De este camino que también tú, amada Iglesia que vive en esta tierra estás llamada a recorrer, quisiera ahora retomar algunas líneas espirituales y pastorales. Una prioridad que interesa mucho a tu obispo es la educación en la fe, como búsqueda, como iniciación cristiana, como vida en Cristo. Es el “ser cristianos” que consiste en el “aprender a Cristo” que san Pablo expresa con la fórmula: “Ya no vivo yo, sino que es Cristo quien vive en mí” (Ga 2, 20). En esta experiencia están involucradas las parroquias, las familias y las diversas asociaciones. Están llamados a comprometerse los catequistas y todos los educadores; está llamada a dar su aportación la escuela, desde la primaria hasta la Universidad de Tuscia, cada vez más importante y prestigiosa, y en particular la escuela católica, con el Instituto filosófico-teológico “San Pedro”.

Hay modelos siempre actuales, auténticos pioneros de la educación en la fe en quienes inspirarse. Me complace mencionar, entre otros, a santa Rosa Venerini (1656-1728) —a quien tuve la alegría de canonizar hace tres años—, verdadera precursora de las escuelas femeninas en Italia, precisamente “en el siglo de las Luces”; y a santa Lucia Filippini (1672-1732), quien, con la ayuda del venerable cardenal Marco Antonio Barbarigo (1640-1706), fundó las beneméritas “Maestras Pías”. De estas fuentes espirituales se podrá felizmente seguir bebiendo para afrontar con lucidez y coherencia la actual, ineludible y prioritaria “emergencia educativa”, gran desafío para cada comunidad cristiana y para toda la sociedad, que es precisamente un proceso de “Effatà”, de abrir los oídos, el nudo de la lengua y también los ojos.

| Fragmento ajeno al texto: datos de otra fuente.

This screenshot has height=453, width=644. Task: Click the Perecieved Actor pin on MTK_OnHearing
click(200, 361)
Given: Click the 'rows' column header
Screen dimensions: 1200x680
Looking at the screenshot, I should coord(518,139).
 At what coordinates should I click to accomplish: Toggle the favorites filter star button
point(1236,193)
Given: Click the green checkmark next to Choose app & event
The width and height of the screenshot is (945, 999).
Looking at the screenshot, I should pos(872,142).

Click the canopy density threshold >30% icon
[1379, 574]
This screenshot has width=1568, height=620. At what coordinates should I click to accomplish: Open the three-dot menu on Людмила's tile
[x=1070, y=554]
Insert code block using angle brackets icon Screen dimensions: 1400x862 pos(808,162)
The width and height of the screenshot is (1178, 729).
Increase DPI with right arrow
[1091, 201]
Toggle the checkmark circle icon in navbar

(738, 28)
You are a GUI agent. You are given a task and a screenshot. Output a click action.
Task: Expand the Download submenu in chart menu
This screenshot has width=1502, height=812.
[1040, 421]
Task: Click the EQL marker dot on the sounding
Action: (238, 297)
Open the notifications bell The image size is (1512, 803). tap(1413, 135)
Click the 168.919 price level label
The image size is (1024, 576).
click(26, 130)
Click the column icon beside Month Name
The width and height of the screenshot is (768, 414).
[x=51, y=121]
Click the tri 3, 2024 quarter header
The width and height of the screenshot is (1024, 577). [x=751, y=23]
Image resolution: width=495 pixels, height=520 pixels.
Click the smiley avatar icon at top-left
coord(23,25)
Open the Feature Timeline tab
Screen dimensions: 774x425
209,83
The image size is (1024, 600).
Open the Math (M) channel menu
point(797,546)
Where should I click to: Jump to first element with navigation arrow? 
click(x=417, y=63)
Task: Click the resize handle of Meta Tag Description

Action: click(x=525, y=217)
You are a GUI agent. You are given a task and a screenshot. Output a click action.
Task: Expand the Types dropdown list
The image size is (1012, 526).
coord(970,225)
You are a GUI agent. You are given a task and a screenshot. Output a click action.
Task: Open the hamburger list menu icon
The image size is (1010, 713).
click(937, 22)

Junto con la educación, el testimonio de la fe. “La fe —escribe san Pabloactúa a través de la caridad” (Ga 5, 6). Desde esta perspectiva se hace visible la acción caritativa de la Iglesia: sus iniciativas, sus obras son signos de la fe y del amor de Dios, que es Amor, como he recordado ampliamente en las encíclicas Deus caritas est y Caritas in veritate. En este ámbito florece y se incrementa cada vez más la presencia del voluntariado, tanto en el plano personal como en el asociativo, que halla en la Caritas su organismo propulsor y educativo. La joven santa Rosa (1233-1251), co-patrona de la diócesis, cuya fiesta se celebra precisamente en estos días, es ejemplo brillante de fe y de generosidad hacia los pobres. ¿Cómo no recordar además a santa Jacinta Marescotti (1585-1640), que promovió en la ciudad la adoración eucarística desde su monasterio y dio vida a instituciones e iniciativas para los encarcelados y los marginados? Tampoco podemos olvidar el testimonio franciscano de san Crispín, capuchino (1668-1759), que todavía inspira presencias asistenciales beneméritas.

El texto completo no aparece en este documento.